New (StringTokenizer constructor)

From m204wiki
Revision as of 02:32, 16 December 2010 by 198.242.244.228 (talk)
(diff) ← Older revision | Latest revision (diff) | Newer revision → (diff)
Jump to navigation Jump to search

Create new StringTokenizer object

New is a member of the StringTokenizer class.
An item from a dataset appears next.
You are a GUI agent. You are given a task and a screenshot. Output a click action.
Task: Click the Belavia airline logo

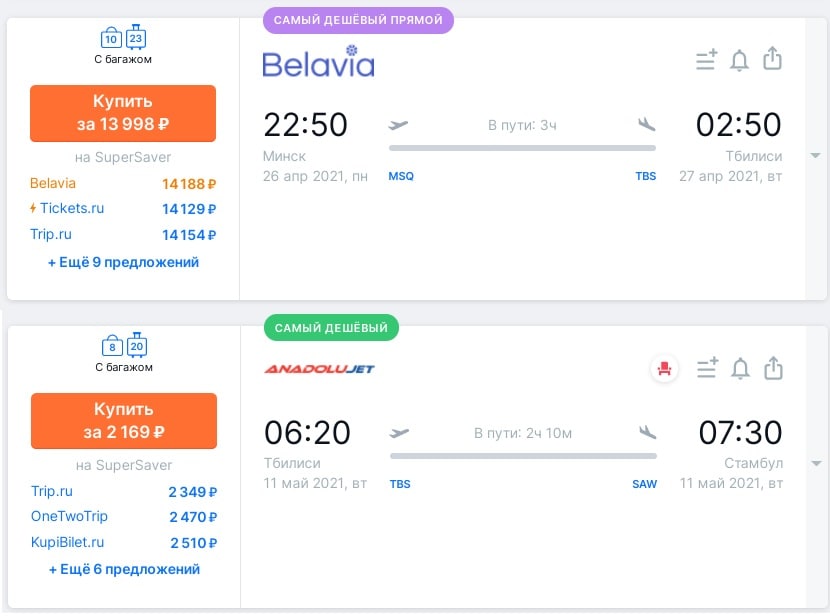click(319, 61)
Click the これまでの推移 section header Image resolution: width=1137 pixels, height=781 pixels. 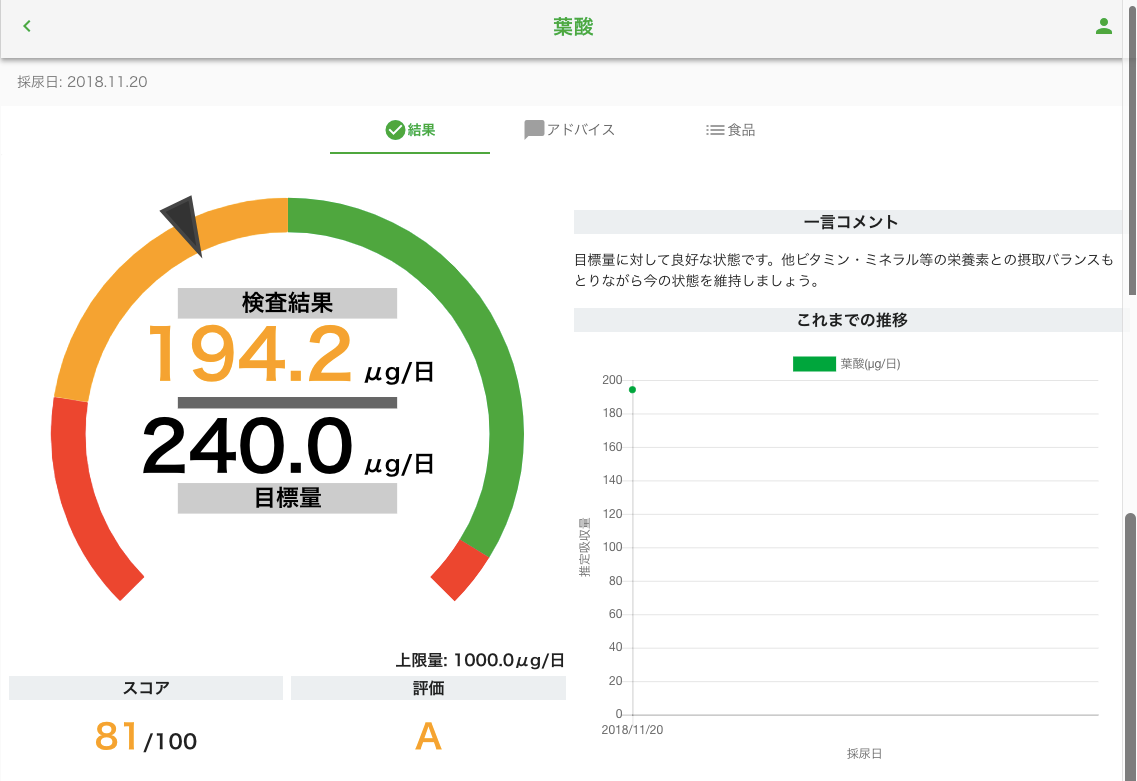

This method returns a new instance of a StringTokenizer object. It has three optional arguments that let you specify the delimiter characters that determine the tokens in the string that is being tokenized.

Syntax

  %tok = New( [TokenChars=chars]      -
            [, Spaces=chars]          -
            [, Quotes=chars] )

Syntax terms

%tok
A StringTokenizer object variable to contain the new object instance.
TokenChars= chars
This name required string argument (TokenChars) is a set of single-character token-delimiters (delimiters that are also tokens) that may be separated by whitespace characters. TokenChars is an optional argument that defaults to a null string.
Spaces= chars
This name required string argument (Spaces) is a set of “whitespace” characters, that is, characters that separate tokens. Each of these characters is a “non-token delimiter,” a delimiter that is not itself a token. Spaces is an optional argument that defaults to a blank character.
Quotes= chars
This name required string argument (Quotes) is a set of quotation characters. The text between each disjoint pair of identical quotation characters (a “quoted region”) is treated as a single token, and any delimiter characters (Quote, Space, or TokenChar) within a quoted region are treated as non-delimiters. Quotes is an optional argument that defaults to a null string.

Usage Notes

  • A character may belong to at most one of the Spaces, Quotes, or TokenChars sets of characters.
  • If you are specifying Spaces, Quotes, or TokenChars, each character in the string is a quotation character — that is, you may not separate characters — and no character may repeat (except for apostrophe, which may be doubled).
  • A quoted region is not affected by the TokensToLower and TokensToUpper properties.

Examples

In the following request, a variety of delimiters is on display:

    begin
    %tok is object stringtokenizer

    %tok = new(spaces=' ;', tokenchars='=_', quotes='"')
    %tok:string = '--=_alternative 0016B5A2CA2574DD_=;  -
      Content-Type: text/plain; charset="US-ASCII"'

    repeat while not %tok:atEnd
       printText {~} is {%tok:nextToken}
    end repeat
    end

The result is:

    %tok:nextToken is --
    %tok:nextToken is =
    %tok:nextToken is _
    %tok:nextToken is alternative
    %tok:nextToken is 0016B5A2CA2574DD
    %tok:nextToken is _
    %tok:nextToken is =
    %tok:nextToken is Content-Type:
    %tok:nextToken is text/plain
    %tok:nextToken is charset
    %tok:nextToken is =
    %tok:nextToken is US-ASCII